Records for this task: Begin

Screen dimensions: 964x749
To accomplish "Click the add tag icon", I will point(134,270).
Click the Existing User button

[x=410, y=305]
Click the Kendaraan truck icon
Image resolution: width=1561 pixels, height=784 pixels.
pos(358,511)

Records for this task: End

§ **Assignment**
Restate the data word for word, leaving nothing out.

§ **Solution to this problem**
Screen dimensions: 964x749
To accomplish "Click the add tag icon", I will point(134,270).
Click the Existing User button

[x=410, y=305]
Click the Kendaraan truck icon
Image resolution: width=1561 pixels, height=784 pixels.
pos(358,511)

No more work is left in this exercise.